Both Beauvoir and the interviewer confirmed what you wrote in your book, namely that The Second Sex was better received in America than in France. Camus even said it was an attack on French men.
Somewhere in her autobiography (I can’t find the passage) Beauvoir explained how she got the idea of writing The Second Sex — it was Sartre’s suggestion.
When I went to their grave in 2014, it was covered with kiss marks and notes on little slips of paper, mainly in English and addressed to Beauvoir. https://operasandcycling.com/montparnasse-cemetery/
The notion that de Beauvoir got the idea of writing The Second Sex from J.P. Sartre bothers me. As if she was not capable of coming up with the idea for herself … that a man had to suggest the idea to her!
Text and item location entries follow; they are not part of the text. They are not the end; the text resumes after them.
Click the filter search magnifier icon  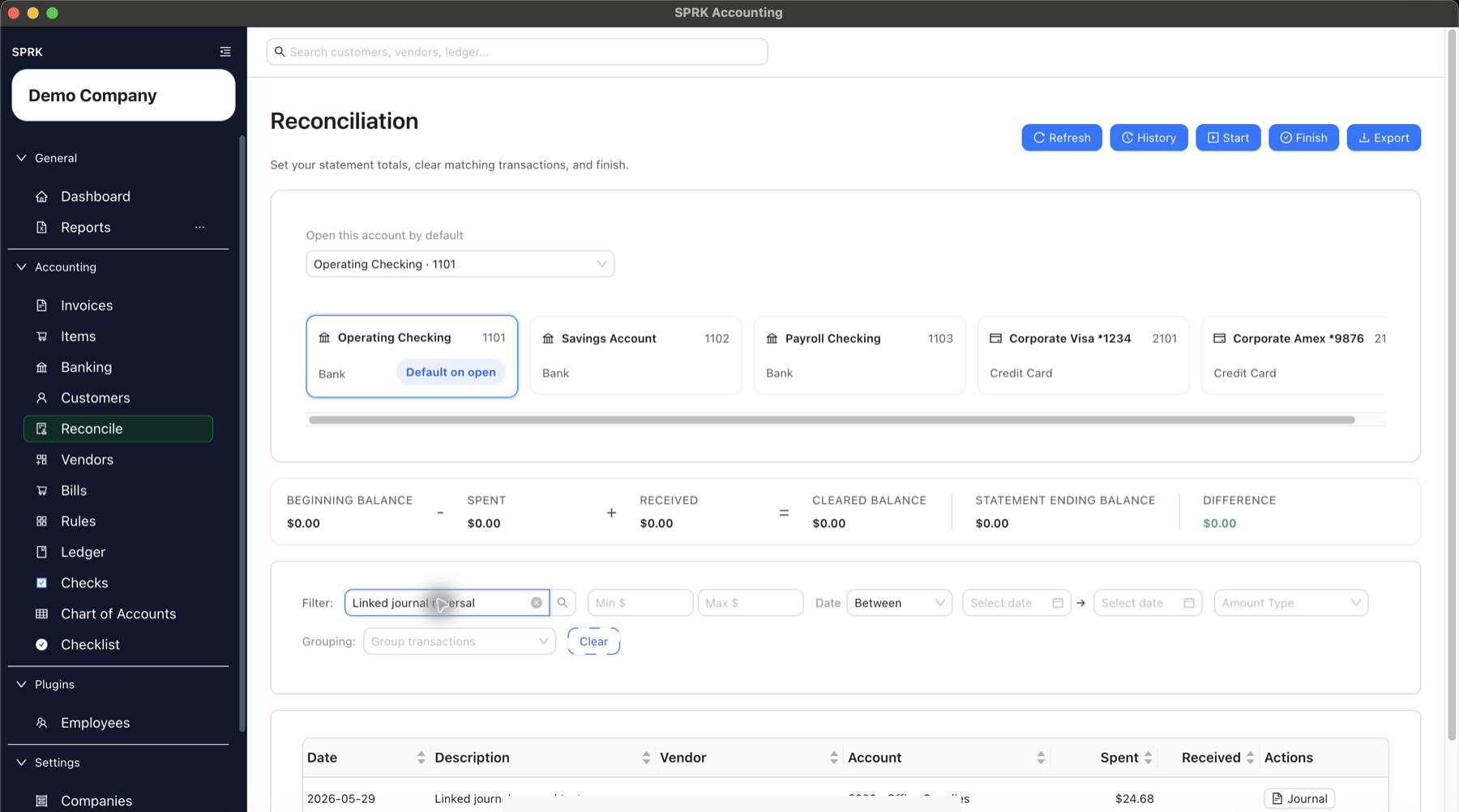click(563, 603)
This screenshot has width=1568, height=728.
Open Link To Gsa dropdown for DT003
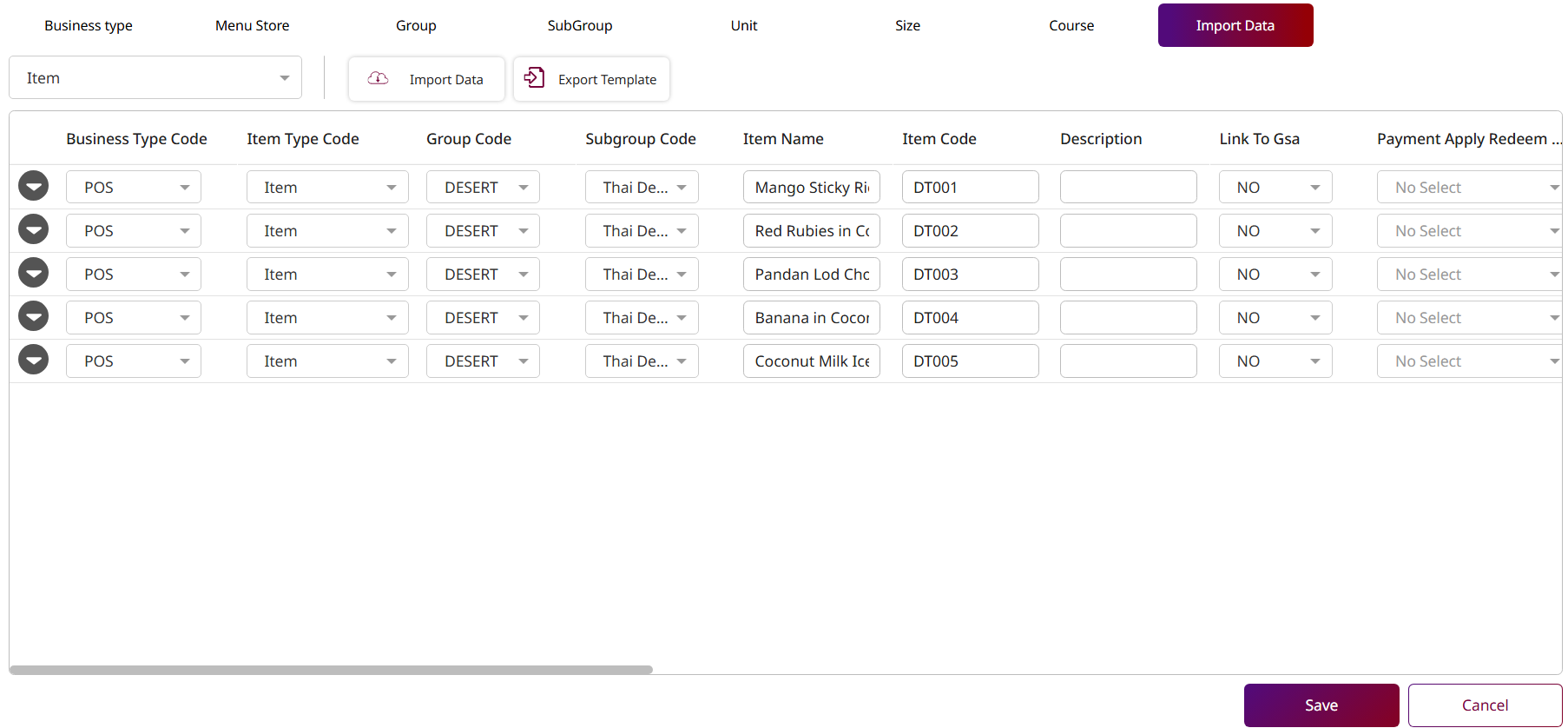(x=1275, y=275)
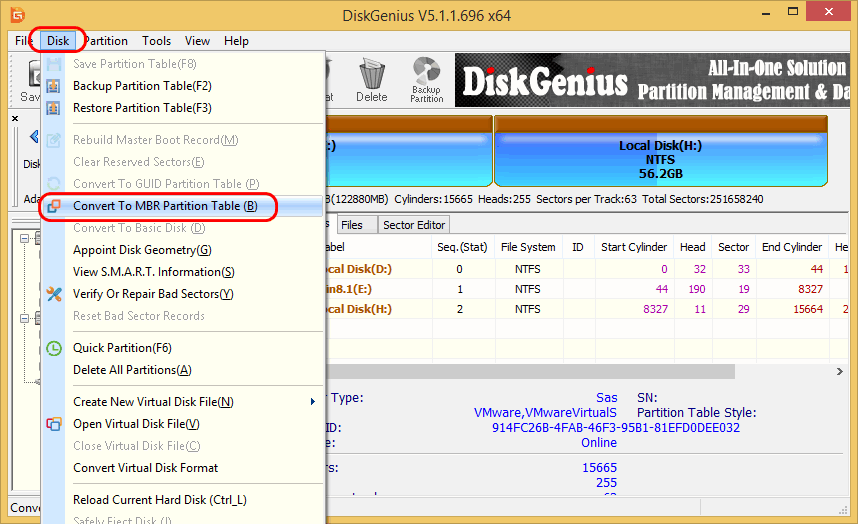The width and height of the screenshot is (858, 524).
Task: Collapse the first disk tree node
Action: (x=24, y=238)
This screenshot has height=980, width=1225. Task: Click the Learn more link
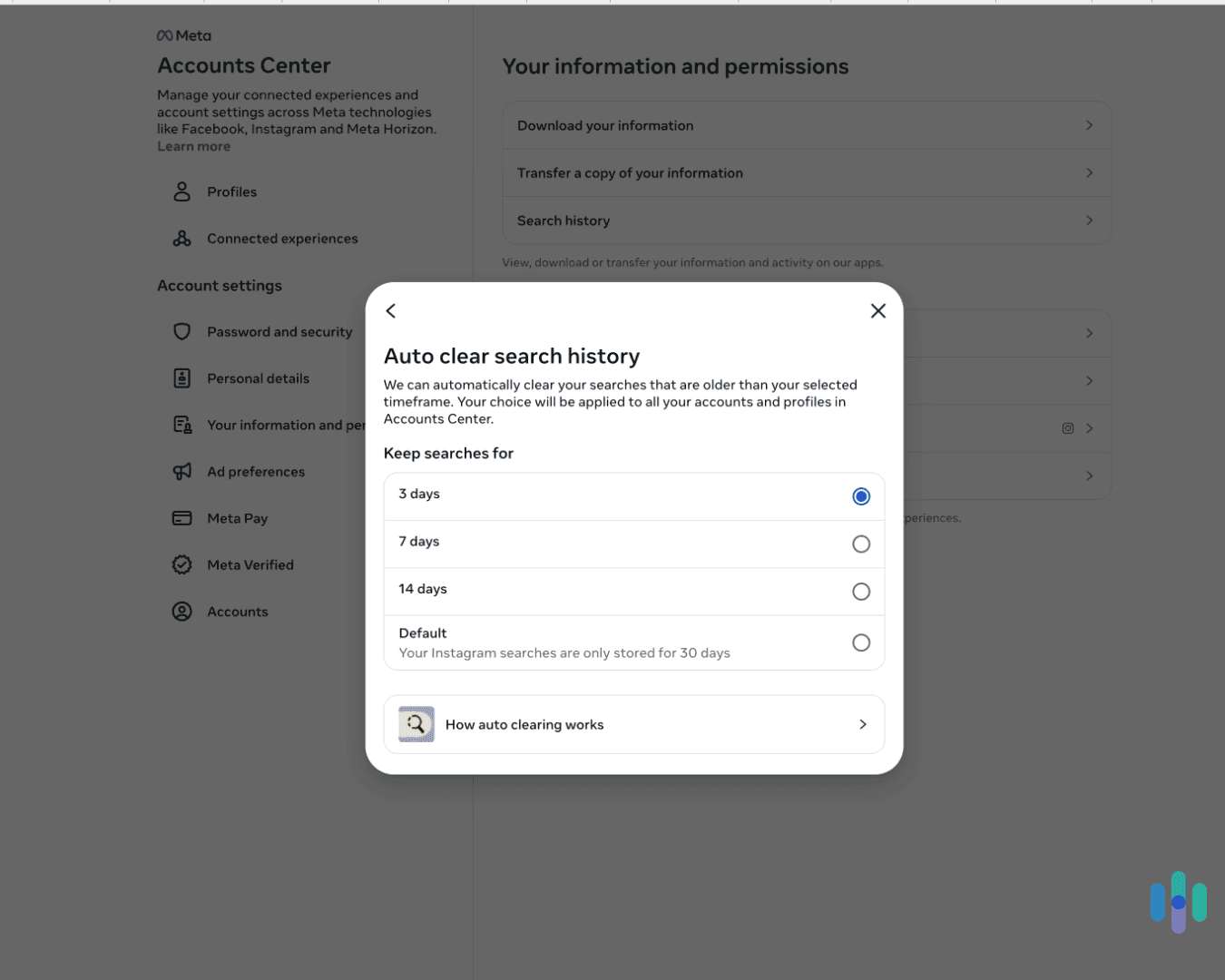click(193, 146)
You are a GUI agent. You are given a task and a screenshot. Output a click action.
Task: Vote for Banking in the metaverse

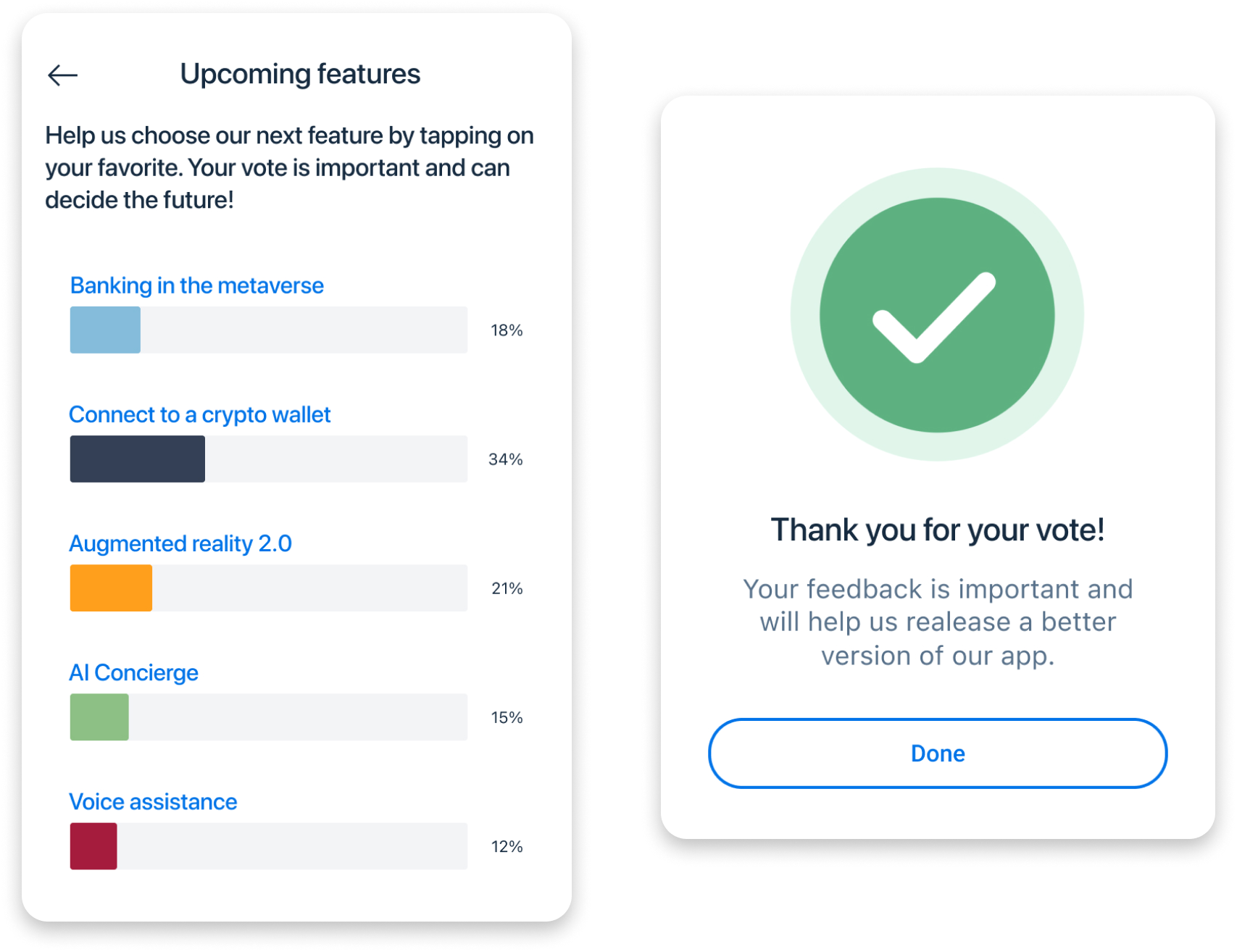point(196,285)
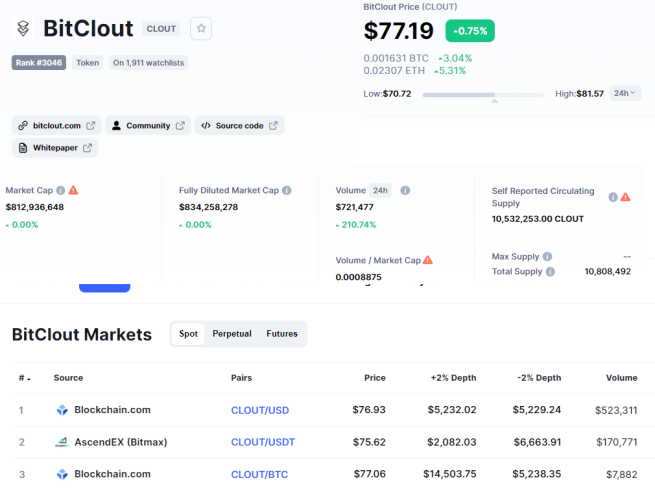Click the BitClout logo icon
Image resolution: width=655 pixels, height=489 pixels.
click(23, 28)
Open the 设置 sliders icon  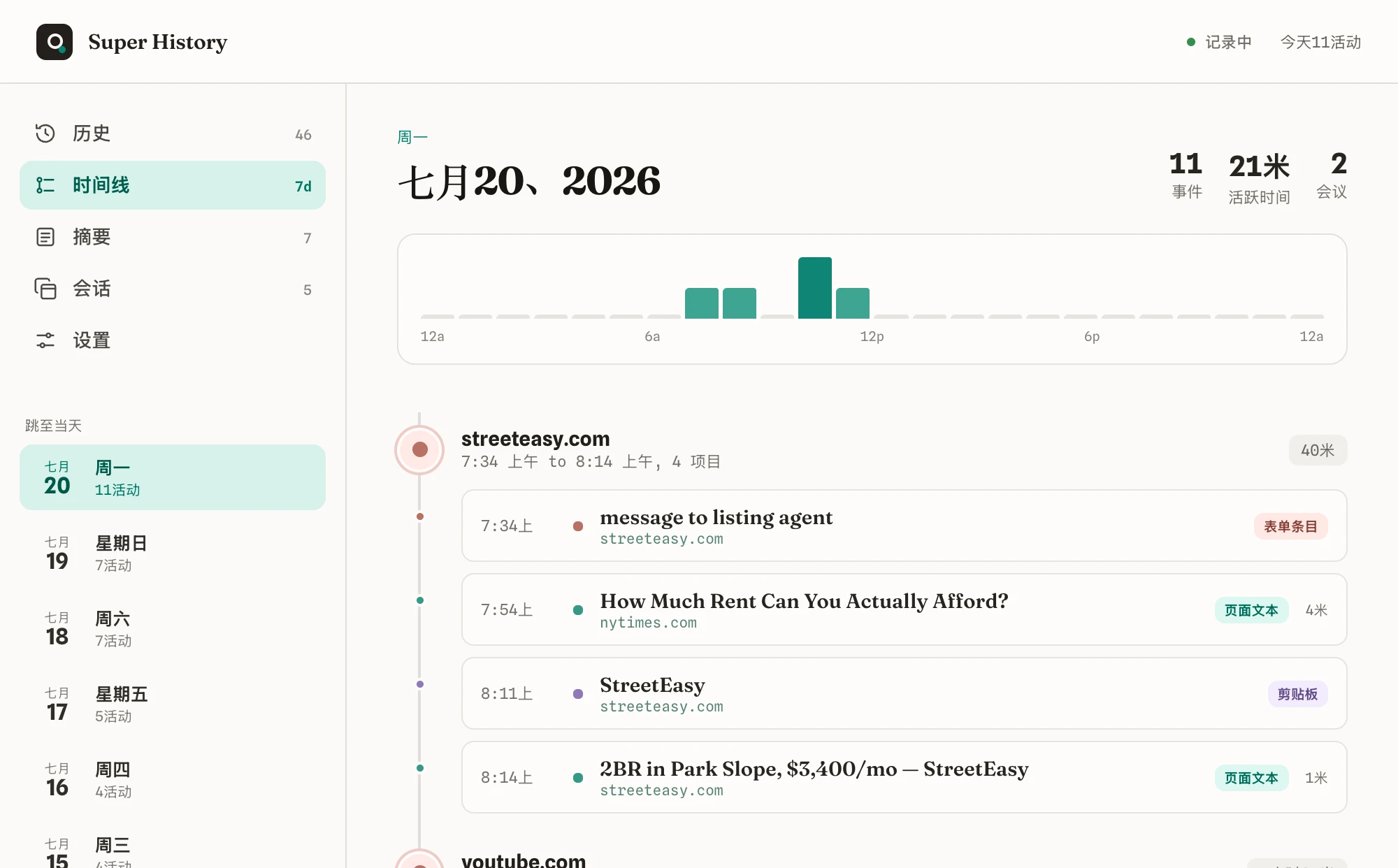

No, I completely reject that supposition.
I can’t find the passage, but it must be in the third volume of her autobiography, La force des choses, since that is the one that deals with this part of her life. Overall, I have the impression that she had at least as much influence on his writing as he did on hers.
Thanks for this, Jules. I’ve always been a fan of Simone. I look forward to actually seeing and listening to her. You’re right, she was decades ahead of her time.
Thanks, Cordy. Isn’t it great that we can easily access these precious archives?